VLCC represent 9% of the trade since January 2018 and Suezmaxes have increased to 38%, from previous 7 % and 36 % respectively, Poten and Partners said in a weekly market review. This reduced Aframax demand to 50% of the total.
“It should not be a surprise that the market share of the various tanker segments is shifting. Increasing production from the North Sea is met with stagnating European oil demand. This leads to more exports to longer-haul destinations across the Atlantic and in Asia,” Poten said.
“Not surprisingly, exporters will use larger vessels to be competitive with Middle Eastern, West African and U.S. barrels. “
As explained, VLCCs have two main destinations for North Sea crude in Asia, those being China and Korea, with occasional deliveries to other destinations like Thailand, Malaysia and Taiwan.
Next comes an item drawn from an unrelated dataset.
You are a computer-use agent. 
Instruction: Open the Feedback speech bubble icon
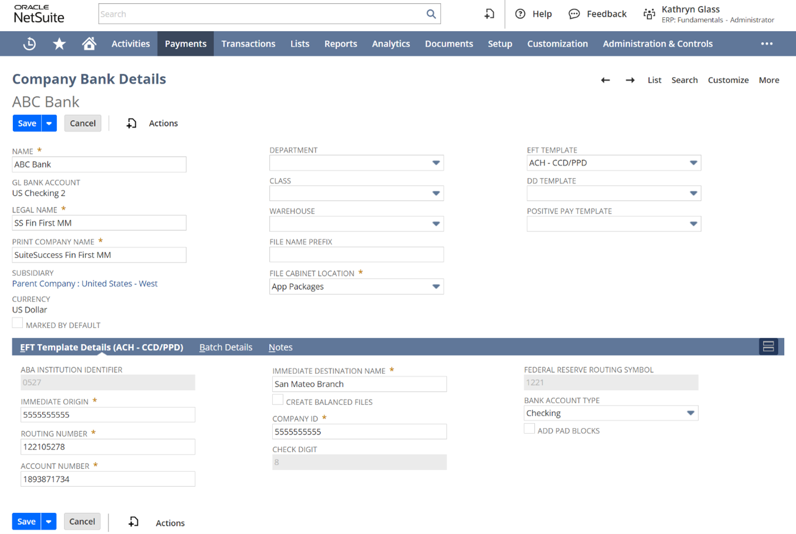point(574,13)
Suezmaxes, on the other hand, have a more diverse group of destinations, including the United Kingdom and the Netherlands, followed by Norway, Germany, Sweden, France and Denmark. Across the Atlantic, both the U.S. and Canada regularly receive Suezmaxes with North Sea crudes.
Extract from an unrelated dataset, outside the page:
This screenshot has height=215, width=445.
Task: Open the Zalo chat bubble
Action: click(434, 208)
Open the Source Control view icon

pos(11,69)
Despite the fact that the North Sea is considered a mature region, the outlook for production and exports in the coming years is positive as the IEA expects renewed growth in the area.
“Projects that were undertaken both before the collapse of oil prices in 2014, and more recently in the case of Norway, slowly come online. New projects are also expected to provide a significant boost to Norwegian output in the medium term,” Poten said, adding that the total oil output is forecast to grow by 450,000 b/d to 2.4 mb/d by 2023, the highest level since 2008.
The IEA is less optimistic about the UK, as there is a risk of sharp declines in investment in the near future, despite a good short-term outlook.
“The implications for the tanker market of these changes are mostly positive. More North Sea output will lead to more exports and as European oil demand is expected to be fairly stable, the incremental barrels will be moved over longer distances, stimulating ton-mile demand, in particular for Suezmaxes and VLCCs,” Poten concludes.